How To Make A Scarf — No Knitting Needles Required

by BUST Magazine

Photo: Megan Senior; Model: Naimah Terry; Hair/Makeup: Mary Guthrie; Nails: Miss Pop; Dress: Modcloth; Location: The Landing at Industry City

You don’t need knitting needles to whip up this quick chunky scarf! Whether you’re a knitter or a quitter, you can make this easy scarf using a technique called “arm knitting,” in which your limbs are used as giant knitting needles to create super-chunky knit fabric. It’s easy to learn, and best of all, it’s fast—you can complete a scarf in far less time than it takes to listen to Disc One of the Hamilton soundtrack. So arm yourself with some awesome yarn, and get ready to knit the night away.

At least 46 yards of jumbo or super-chunky yarn, such as Red Heart Grande


Casting on: Pull out 4′ of yarn from the ball, and make a slip knot as follows: drape the yarn over your left hand, palm facing you, with the 4′ “tail” end hanging in front. Wrap the “ball” end around your hand once, so that it crosses over the tail end (A), then use the thumb and forefinger of your other hand to pull a loop of that ball end through (B).



Place this loop on your right wrist, and pull on both strands to make the loop taut (not tight!) around your wrist (C).


Hold your right arm up so that both ends of the yarn are hanging down, with the tail to the left, and the ball end on the right. Grab the tail end with your left hand turned upside down, so that your thumb is pointing downwards (D).


Flip your left hand right side up to create a loop (E).


Continuing to hold on to that loop in your left hand, put your right hand through the loop (F) and grab the ball end of yarn. Pull this yarn back through the loop towards you (G), and place the resulting loop on your right wrist.



Drop the loop of yarn in your left hand, and snug up the new loop on your right wrist by pulling on the ends of your yarn (H).


Repeat from (C) 8 more times until you have 10 loops on your right wrist. Keep the loops neatly in order on your wrist as you create each new loop.

Knitting: Grab the ball strand with your right hand (I), overhand, like the way you would hold a bike handlebar.


Continue to hold this yarn. With your left hand, lift the last loop you cast on up, over, and off your right hand (J). This will create a “new” loop in your right hand (K).



Let go of the “old” loop you are holding with your left hand, and place the new loop onto your left arm (L).


Repeat from (I), making sure each time that you place the new loop onto your left arm so that the ball end hangs to the front, closer to your body, like you were putting on a pair of evening gloves (M).

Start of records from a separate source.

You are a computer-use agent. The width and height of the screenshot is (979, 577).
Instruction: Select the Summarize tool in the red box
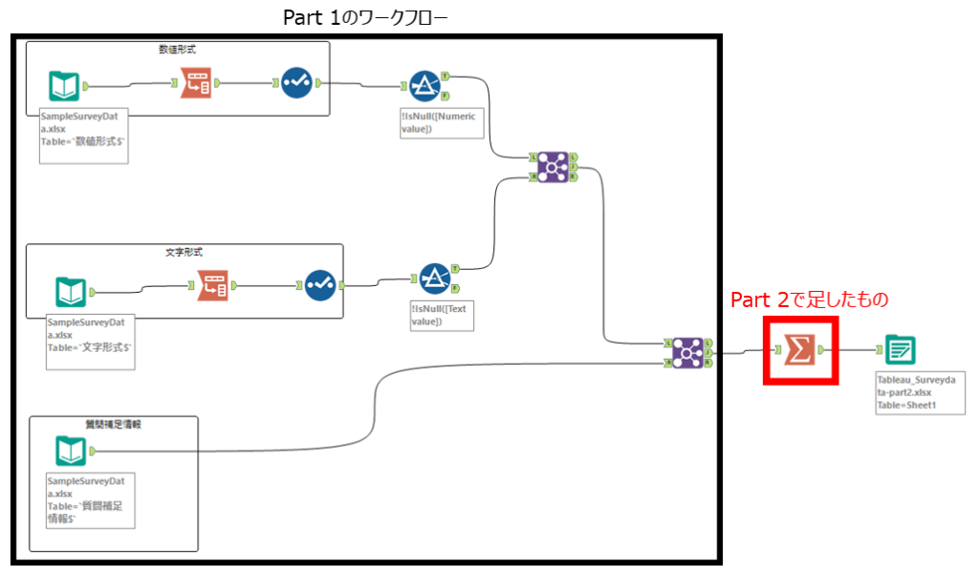[x=800, y=350]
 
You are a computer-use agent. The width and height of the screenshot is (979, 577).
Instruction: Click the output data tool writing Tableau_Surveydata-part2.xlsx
[x=900, y=350]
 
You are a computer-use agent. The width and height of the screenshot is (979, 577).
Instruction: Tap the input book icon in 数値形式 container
[x=64, y=86]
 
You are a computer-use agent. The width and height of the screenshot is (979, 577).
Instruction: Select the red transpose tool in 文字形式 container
[x=213, y=284]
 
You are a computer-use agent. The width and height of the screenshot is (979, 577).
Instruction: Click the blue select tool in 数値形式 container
[x=297, y=83]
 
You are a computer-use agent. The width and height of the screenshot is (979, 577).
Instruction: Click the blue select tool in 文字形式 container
[x=321, y=284]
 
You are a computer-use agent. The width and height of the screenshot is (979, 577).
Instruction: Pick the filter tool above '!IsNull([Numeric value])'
[x=424, y=86]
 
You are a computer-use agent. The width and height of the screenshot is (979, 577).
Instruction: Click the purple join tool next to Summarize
[x=686, y=353]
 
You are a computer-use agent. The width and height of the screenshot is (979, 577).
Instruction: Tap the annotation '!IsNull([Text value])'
[x=441, y=315]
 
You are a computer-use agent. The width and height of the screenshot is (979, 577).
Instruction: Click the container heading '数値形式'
[x=177, y=48]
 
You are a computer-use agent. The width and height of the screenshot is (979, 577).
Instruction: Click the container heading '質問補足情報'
[x=113, y=423]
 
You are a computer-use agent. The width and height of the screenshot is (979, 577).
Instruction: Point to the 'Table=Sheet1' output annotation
[x=906, y=406]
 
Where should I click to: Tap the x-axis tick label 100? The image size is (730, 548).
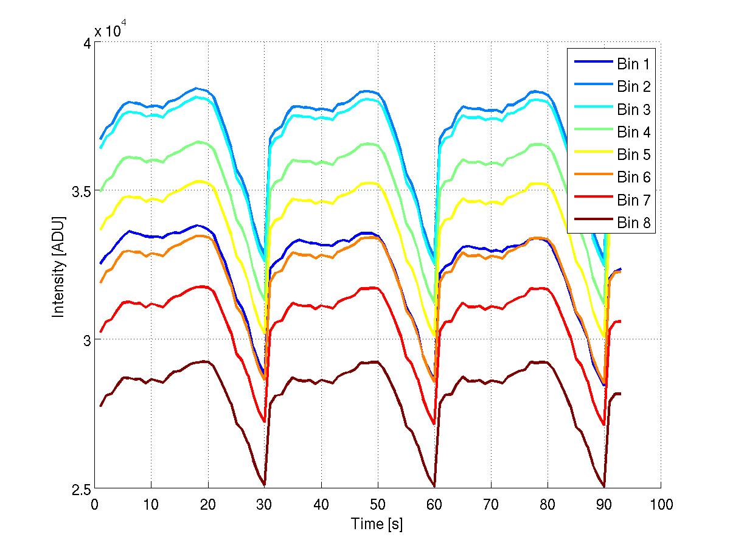(x=661, y=504)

Continue until all loops are on the left arm, and no loops remain on the right arm. Repeat the process in reverse: grab the ball strand with the left hand (like you’re holding a bike handlebar), and lift the loop on your left arm up, over, and off with your right hand. TIP: Grabbing the yarn as close to your work as possible, and pulling it to tighten the last loop on your arm before creating the next loop, will keep your work looking neater.

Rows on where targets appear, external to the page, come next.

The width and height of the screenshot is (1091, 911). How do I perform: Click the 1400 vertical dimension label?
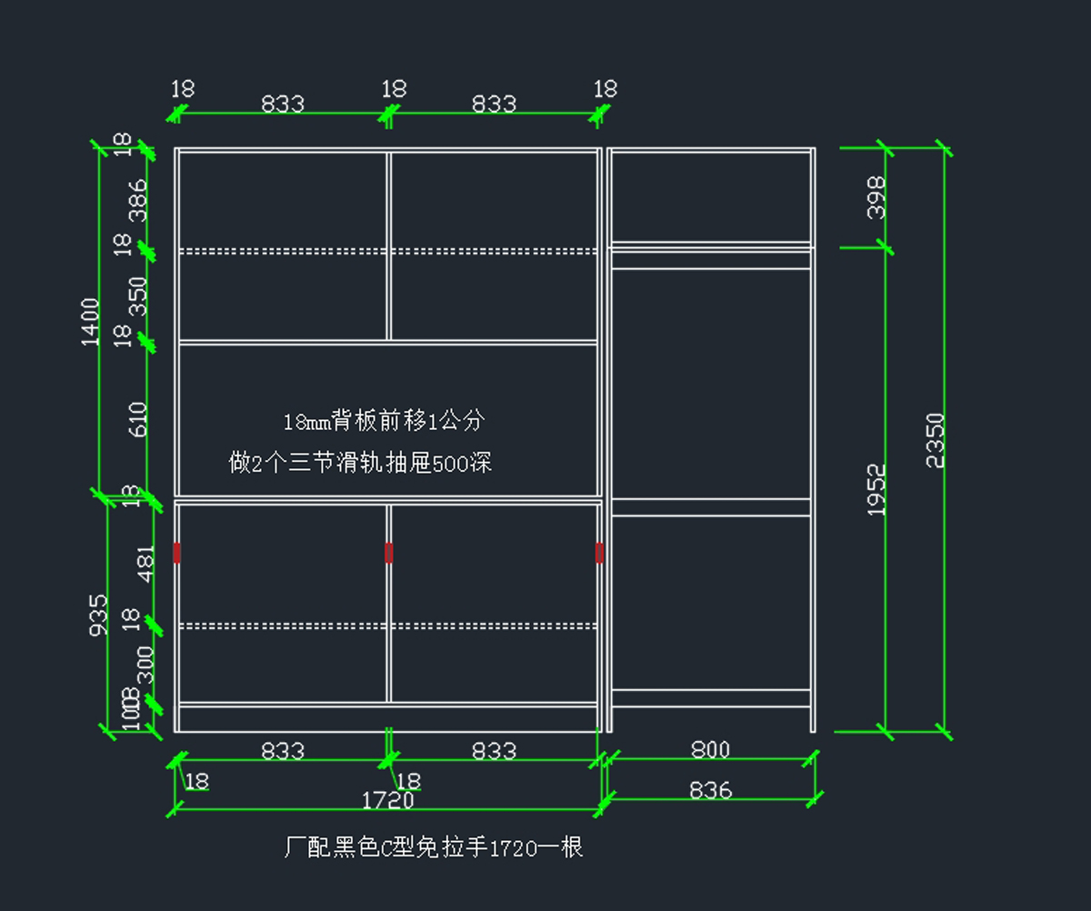91,321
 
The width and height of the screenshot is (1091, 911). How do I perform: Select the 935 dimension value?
99,615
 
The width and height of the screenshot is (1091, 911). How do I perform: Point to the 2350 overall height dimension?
936,440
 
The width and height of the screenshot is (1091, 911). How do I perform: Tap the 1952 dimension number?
876,490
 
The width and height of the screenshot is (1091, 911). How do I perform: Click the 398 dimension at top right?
876,197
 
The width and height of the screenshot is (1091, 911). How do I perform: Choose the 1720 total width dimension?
388,801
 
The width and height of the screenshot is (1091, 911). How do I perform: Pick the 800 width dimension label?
710,750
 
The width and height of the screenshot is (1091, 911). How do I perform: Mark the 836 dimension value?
710,791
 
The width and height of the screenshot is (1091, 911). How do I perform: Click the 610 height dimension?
138,419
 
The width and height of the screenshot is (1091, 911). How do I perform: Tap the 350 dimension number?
138,296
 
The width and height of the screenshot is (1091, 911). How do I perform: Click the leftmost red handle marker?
176,552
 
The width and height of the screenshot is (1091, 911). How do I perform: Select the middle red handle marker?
389,552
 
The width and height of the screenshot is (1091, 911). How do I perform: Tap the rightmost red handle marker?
599,552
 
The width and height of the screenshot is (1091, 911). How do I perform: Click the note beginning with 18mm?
384,422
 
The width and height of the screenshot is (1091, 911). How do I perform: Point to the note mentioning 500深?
360,464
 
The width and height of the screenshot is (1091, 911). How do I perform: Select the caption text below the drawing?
433,848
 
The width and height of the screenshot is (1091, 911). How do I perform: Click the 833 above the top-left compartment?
283,104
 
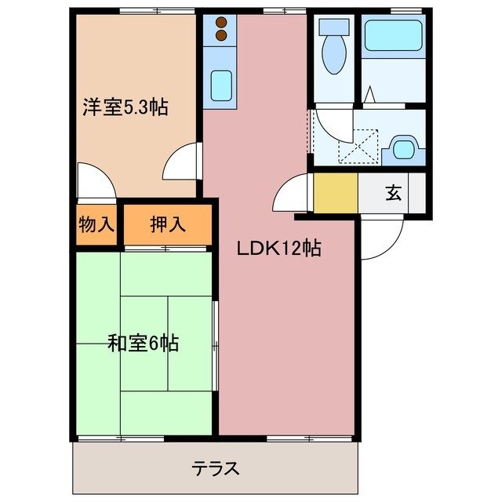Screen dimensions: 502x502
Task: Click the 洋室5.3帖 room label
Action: [x=126, y=108]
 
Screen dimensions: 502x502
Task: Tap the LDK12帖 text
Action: [x=279, y=249]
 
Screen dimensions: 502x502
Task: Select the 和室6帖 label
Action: [x=143, y=343]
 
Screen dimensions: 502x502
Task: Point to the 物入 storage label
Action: [x=96, y=224]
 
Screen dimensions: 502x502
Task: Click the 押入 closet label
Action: [x=167, y=224]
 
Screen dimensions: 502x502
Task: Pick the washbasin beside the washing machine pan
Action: [x=406, y=147]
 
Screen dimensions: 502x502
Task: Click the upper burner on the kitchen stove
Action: [x=221, y=22]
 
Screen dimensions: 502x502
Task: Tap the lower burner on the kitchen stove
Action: [x=221, y=35]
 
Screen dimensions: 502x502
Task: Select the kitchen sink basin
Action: [x=221, y=82]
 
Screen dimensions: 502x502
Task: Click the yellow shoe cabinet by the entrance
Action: [x=336, y=192]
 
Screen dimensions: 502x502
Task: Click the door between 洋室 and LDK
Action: [x=183, y=165]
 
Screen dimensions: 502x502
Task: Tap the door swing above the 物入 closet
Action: [x=96, y=184]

Binding Off: Continue knitting back and forth in this manner. Check how much yarn you have left at the end of each row (when all the loops are on one arm and the other arm is free), and when you have only a yard or a bit more than that, it’s time to stop knitting and get this thing off your arm. Here’s how: Make two new loops in the usual way (it doesn’t matter if you are making your loops onto your left or your right arm at this point). Then grab the first of these two loops with your other hand (N).


Carry that loop all the way over the second loop and hand and then let go (O).

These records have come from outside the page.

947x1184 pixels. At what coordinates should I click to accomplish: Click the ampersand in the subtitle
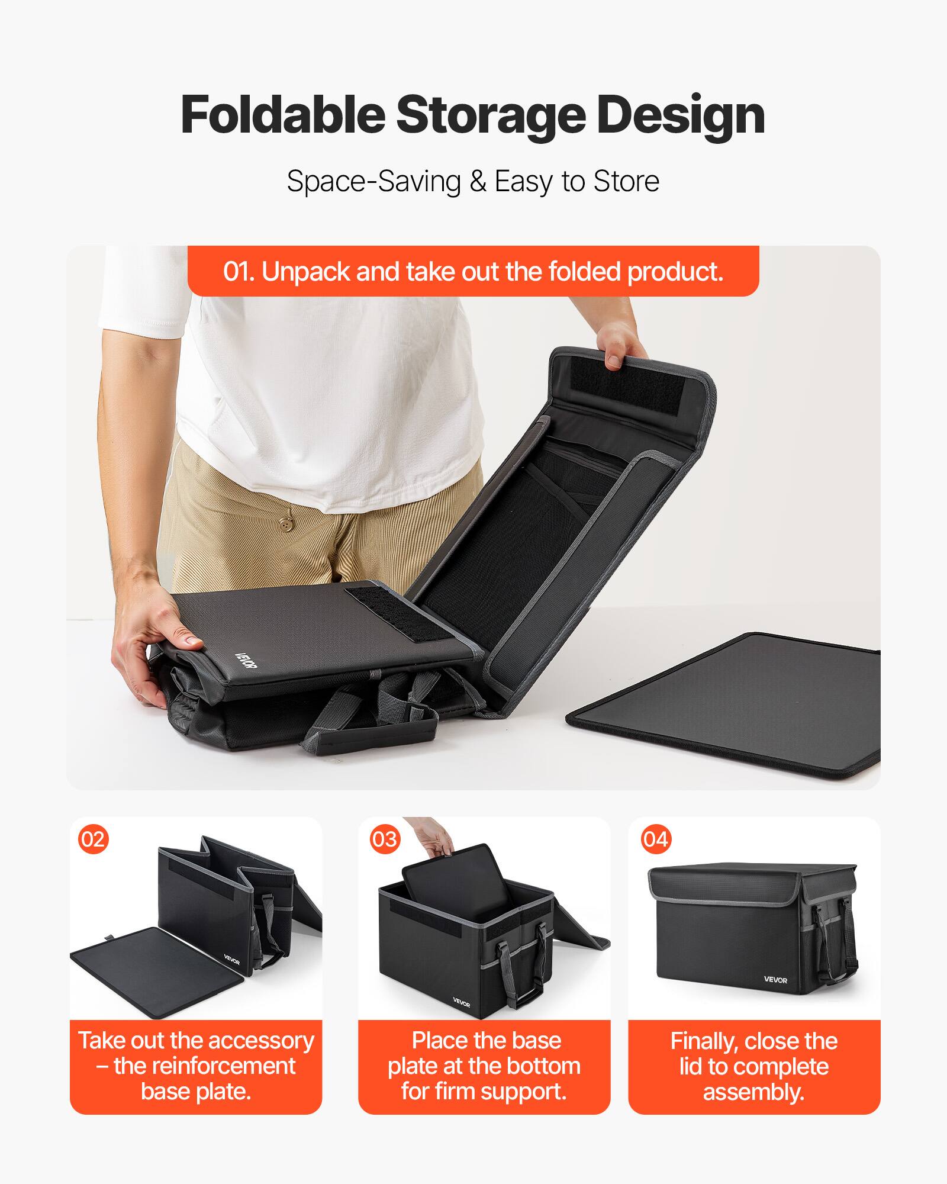(x=477, y=181)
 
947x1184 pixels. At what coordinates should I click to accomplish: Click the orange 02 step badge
(x=93, y=839)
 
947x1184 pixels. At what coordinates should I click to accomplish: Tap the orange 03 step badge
(x=385, y=839)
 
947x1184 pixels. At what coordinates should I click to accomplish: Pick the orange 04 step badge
(x=655, y=839)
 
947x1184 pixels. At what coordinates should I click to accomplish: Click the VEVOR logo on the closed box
(x=775, y=980)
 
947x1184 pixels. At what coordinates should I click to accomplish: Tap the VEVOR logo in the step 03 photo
(x=461, y=1002)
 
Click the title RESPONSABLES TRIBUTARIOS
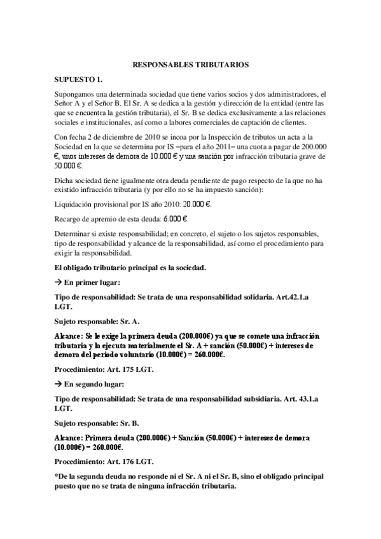[x=190, y=65]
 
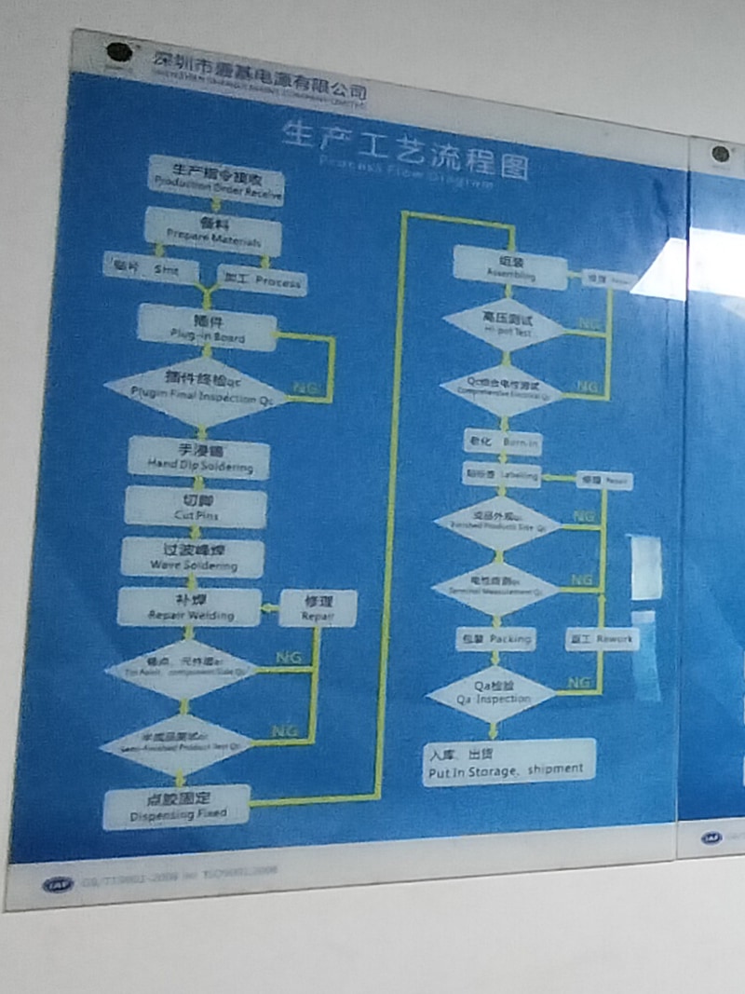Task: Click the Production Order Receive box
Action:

You will have one loop left on your arm. Create another new loop in the usual way so that you have two new loops on your arm again then take the first one up and over the second one so you are back to one loop. Carry on this way until you are left with just one loop on your arm. Pull the end of yarn through this loop, and tighten (P).


Finishing: To stitch the scarf together, shape it into a circle in front of you, with the finished ends of the scarf facing each other at the bottom of the circle. Then, using one of the tails, begin weaving the two ends together (we used pink yarn so you could see it better). Bring the yarn under the two legs of the stitch (each stitch looks like a V) on the left-hand side then bring your yarn under the two legs of the first stitch on the right-hand side. Then bring the yarn under the two legs of the next stitch on the left-hand side, then under the two legs of the next stitch on the right-hand side. Continue in this way until both sides are sewn together (Q).


Take the remaining end of yarn and weave it into the fabric of the scarf until you’ve woven in about 6″ of yarn. Then cut the yarn. Do the same with the other tail (R). DONE!